Türkiye’de ve küreselde sorunsuz dijital iş gücü ortamı oluşturuyoruz
Dijital dönüşüm sürecinde iş gücü dönüşümü ve kültürü ile ilgili bilgili veren Hasdemir, “Geçtiğimiz dönemlerde iş yeri tanımı oldukça değişti ve dijital hale geldi. Dijital dönüşüm, ‘dijital iş gücü’ kavramını da beraberinde getirdi. Dijital iş gücü; doğal iletişimin ötesinde üretken ilişkiler sağlayarak bilgi paylaşımını kolaylaştırıyor. Bu noktada kurum içi kazanılan kültür büyük önem taşıyor. Son zamanlarda hayatımıza giren uzaktan çalışma modelinin de büyük pay sahibi olduğu zorlu geçiş sürecinde Dell Technologies, benimsediği esnek çalışma politikasıyla söz konusu süreçte edindiği tecrübeleri ortaya koydu. Nitekim iş yeri kültürü de çoğunlukla plandığınız değil hayata geçirdiğiniz politikalar ve kararlar eşliğinde gelişiyor ve değişiyor” dedi. Işıl Hasdemir, “Dünyanın her yerindeki ekip üyelerimiz, ‘Connected Workplace’ politikamız ve programımız kapsamında uzaktan erişimi ve evden çalışmayı tercih ediyor” ifadesini kullanarak şunları vurguladı: “Bu noktada şirket altyapımız da bizi beklenmedik durumlara karşı hazırlıklı hale getirdi ve altyapının iş süreçleri açısından ne kadar kritik olduğunu bir kez daha kanıtladı. Dell, Türkiye’de ve küreselde hem çalışanları hem de müşterileri için alanında en iyi dizüstü bilgisayarlar, monitörler ve sanallaştırılmış altyapı serisiyle sorunsuz dijital iş gücü ortamı oluşturuyor. Öyle ki son 24 ay boyunca dijital dönüşüme entegre olmak isteyen müşterilerin, işletmelerinin BT stratejilerini geliştirmelerine ve altyapılarını dönüştürmelerine yardımcı olacak uçtan uca çözümler için Dell Technologies’i tercih etmesinin altındaki en büyük nedenlerden biri de budur.” “Dijital dönüşümün yanında AI/ML/Edge’in de başarıyı etkileyecek teknolojiler olacağına inanıyorum” değerlendirmesini yapan Hasdemir, “Uzaktan çalışmanın getirdiği zorunluluklarla birlikte veri, kendi BT altyapısını kullanan kuruluşlar tarafından depolanması ve yönetilmesi konusunda zorluklar yaşatmaya başladı. Bu noktada iş birliği araçlarının ve çalışanların sisteme erişimini sağlamanın önemi tartışılmaz. Dell Technologies, sunduğu kolaylıklar sayesinde ofis içi kültürün oluşumunu kolaylaştırıyor. Teknoloji, günden güne değişkenlik gösterirken Dell Technologies Türkiye olarak temel önceliğimiz iş sürekliliğini sağlamak…” şeklinde konuştu.

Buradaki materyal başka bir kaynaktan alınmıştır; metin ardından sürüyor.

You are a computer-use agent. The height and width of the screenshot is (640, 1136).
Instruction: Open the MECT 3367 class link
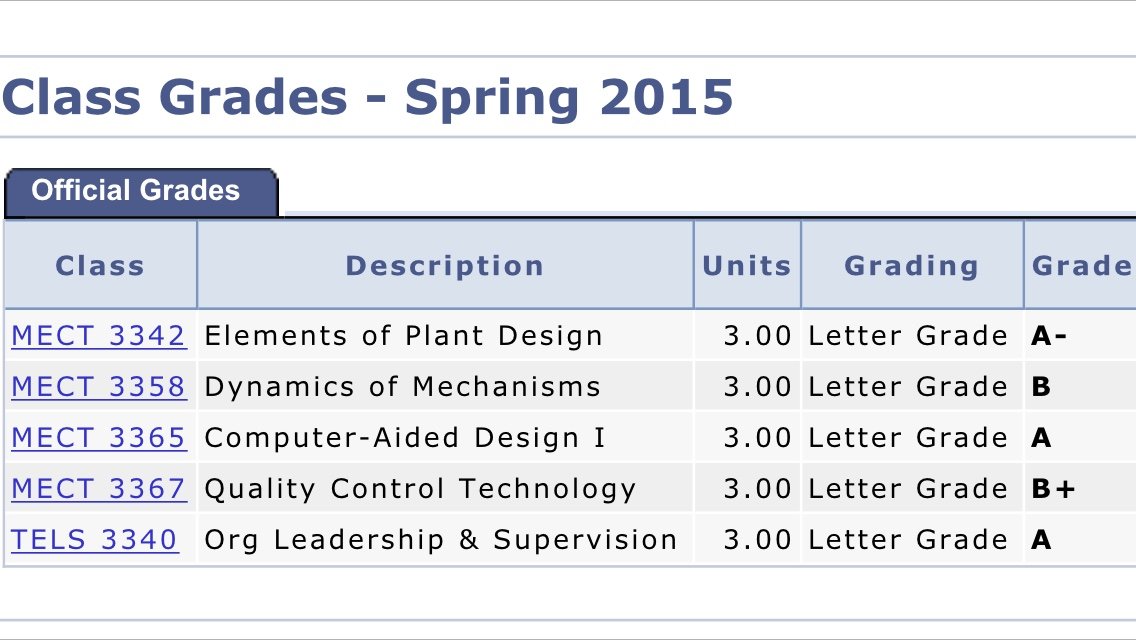[99, 489]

Dijital dönüşüm süreci en başta kadınları etkiledi
Işıl Hasdemir, Dell Türkiye’nin sosyal sorumluluk projelerinden bahsederek “Dijital dönüşüm süreci en başta kadınları etkiledi. Kadınların pandemiyle birlikte iş gücü temsili gittikçe azaldı. Anita B adlı kâr amacı gütmeyen bir organizasyonun araştırmasına göre, küresel olarak kadınların teknolojideki temsili Mart 2020’de yüzde 28,8 iken bir sene sonra bu oran yüzde 26,7’ye geriliyor. Büyük resme baktığımızdaysa her geçen sene kadınların iş gücündeki temsili düşüyor. Türkiye’nin tablosu da ne yazık ki iç açıcı verilere sahip değil” dedi. “Dell Technologies olarak kapsayıcılığı geliştirmek adına 2030 yılına kadar dünya genelinde iş gücünün yüzde 50’si ve liderlerin yüzde 40’ının kadın olması hedeflerimiz arasında yer alıyor” açıklamasını yapan Hasdemir, şu detayları aktardı: “Bu hedef doğrultusunda Dell Technologies ve Habitat Derneği olarak ‘Future 4 Girls’ (Kızlar için Gelecek) projesini başlattık. Farklı eğitimler kullanarak kız çocuklarının zihinlerindeki ön yargıları kırabilmek, onları biraz daha teknolojiye, özellikle STEM alanına yaklaştırmak istedik. ‘Future 4 Girls’ projesi kapsamında; Türkiye’de bilişim sektöründeki cinsiyetler arası farkı kapatmak için 953 genç kıza STEM alanında alışkanlıklar kazandırdık. Gönüllü öğretmenlerle çıktığımız bu yolculukta hayallerimizin ötesine ulaştık. Ön yargıları kırmaya devam edeceğimiz, eğitimle çok güzel yollar katedebileceğimiz bu programı sürdüreceğiz.”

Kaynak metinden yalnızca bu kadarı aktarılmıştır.